The distortion of a text is not unlike a murder. The difficulty lies not in the execution of the deed but in the doing away with the traces.

--Sigmund Freud, Moses and Monotheism (52)

To what degree can a text of trauma contain and project violence, while still bearing the rearticulating and healing function of the witness? For H.D. and Susan Howe, archival documents are themselves potential witnesses to traumatic historical events, and both poets attempt to rearticulate documents that have been lost, mutilated, or destroyed. But they do so by serving, in some sense, as mediums for an agency that they view as already residing in the distorted, traumatized, or "murdered" text. In H.D.’s "autobiographical fantasy," The Gift, the witnessing narrator relays the contents of a "lost parchment" recording a peaceful 18th-century encounter between Moravian settlers and Native Americans. In Susan Howe’s long poem Articulation of Sound Forms in Time, the missing document is the Reverend Hope Atherton’s account of his involvement in a 17th-century massacre of an encampment of Native Americans. In both cases, these traumatic events are witnessed by means of unusual compositional practices that depend on a rhetoric of ecstasy and "historical possession." For both Howe and H.D., the poetic speaker is "possessed" by inarticulate archival materials and the historical voices they record.

The testimonial work of H.D. and Howe thus proposes a kind of "ecstatic historiography," and my question above about violence and poetry might be framed as one about poetic agency: How far can a poet go toward assigning the agential practice, resistance, and experience of the witness primarily to operations of language within the material conditions of the text -- especially when these ur-texts are lost or even nonexistent? Such formulations of the poet as a receptive medium for outside language and the ghostly voices of the dead -- "poetry telepathy," in Howe’s term --threaten to obscure the poet’s active, even salvational, agency in selecting, collecting, and arranging material. But neither poet subscribes to a poetic practice in which the poet as passive recipient allows the material to take over the page. Rather, the poets describe themselves as getting in the way of outside material -- filtering, editing, and reordering it. Nonetheless, the "ecstatic historiography" of H.D. and Howe teeters dangerously between the two poetic subject positions of passive medium and aggressive agent, and their poetic practice disturbs any neat theoretical division between them. Their work proposes a conflicted version of agency -- one that involves a breaking, choosing, editing, or directing process, but that also involves choosing to serve as an instrument for external (and linguistic) forces. I will explore the extent to which this ecstatic poetic method can represent a serious, ethical response to traumatic historical events.

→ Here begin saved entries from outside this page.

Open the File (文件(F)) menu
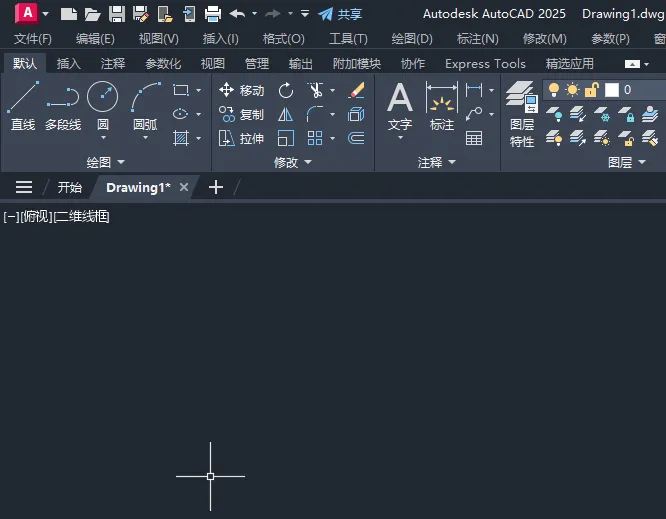Viewport: 666px width, 519px height. pos(33,39)
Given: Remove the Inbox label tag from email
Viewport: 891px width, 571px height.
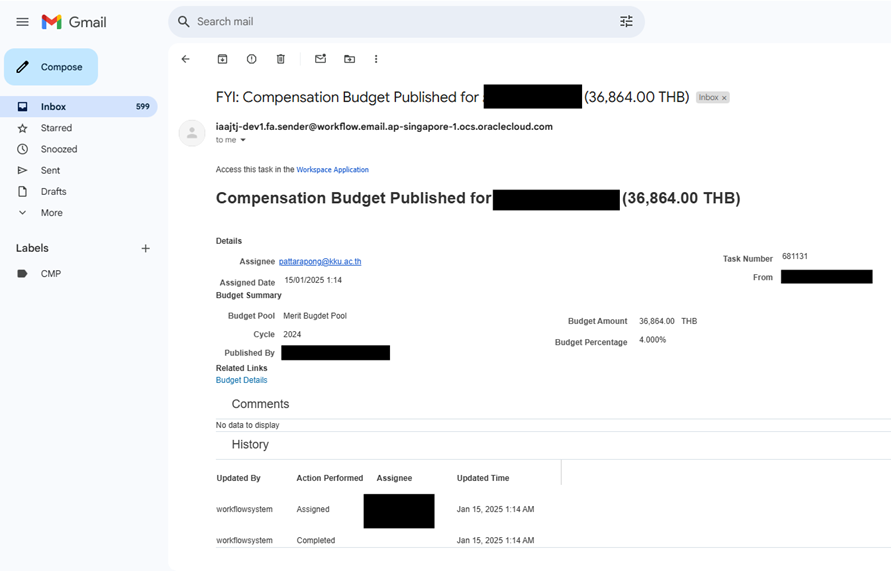Looking at the screenshot, I should coord(724,98).
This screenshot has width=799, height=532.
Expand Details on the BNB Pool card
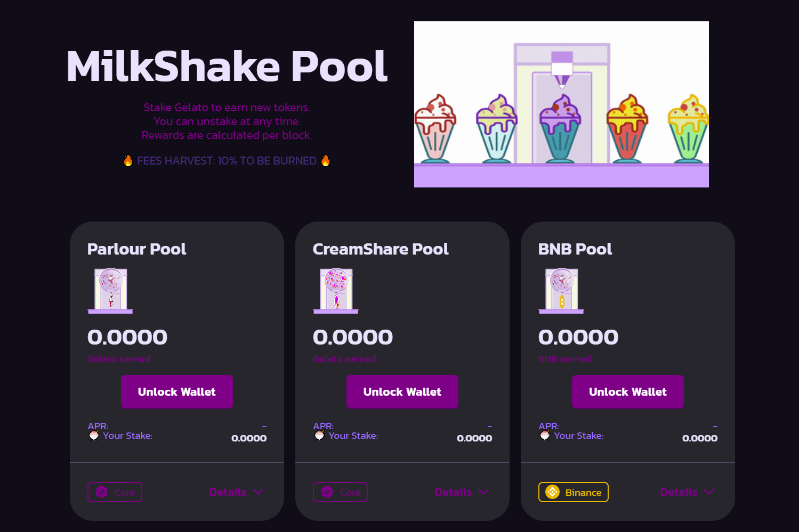[x=687, y=492]
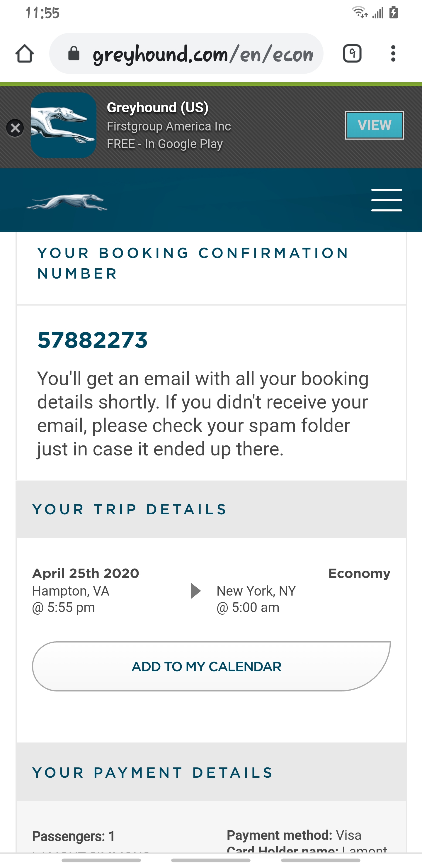422x868 pixels.
Task: Tap the Wi-Fi status icon
Action: pos(359,13)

H.D. and Freud’s Theory of Trauma

I saw, I understood . . . a memory of my grandmother’s or her grandmother’s -- a lost parchment, terror that led back finally to the savages, burning and poisonous arrows.

-- H.D., The Gift (134)

When H.D. was in analysis with Freud in 1933 and 1934, he was completing his late work on trauma, Moses and Monotheism, which argued that the traumatic murder of the father-figure Moses inaugurated both the repression of the "monotheistic idea" and its inevitable return. These issues of traumatic history and latency also appear in The Gift, a memoir of H.D.’s Pennsylvania childhood that the poet wrote during the Second World War. For H.D., "the past [was] literally blasted into consciousness with the Blitz in London," when she was composing or, to use her word, "assembling" The Gift, a landslide of automatic writing that reflected the dynamited London landscape. In between writing the last two books of Trilogy, HD put together a prolific, 96-page "Appendix" of historical and genealogical notes to The Gift. In these Notes, she annotated and interpreted the childhood terrain upturned both by the trauma of the Second World War and earlier by her analysis with Freud, as she excavated the phonetic and linguistic shards from another "apocalyptic" period, eighteenth-century America’s violent encounters between white settlers and Native Americans. At the center of H.D.’s memoir is a "lost parchment" that records a peaceful ritual exchange between native peoples and Moravian settlers in 18th-century Pennsylvania. Although the manuscript was burned and its copies are lost, its historical knowledge nonetheless possesses a series of Moravian women (from Anna von Pahlen to Mamalie to the child Hilda) as an ancestral inheritance or an ecstatic "gift."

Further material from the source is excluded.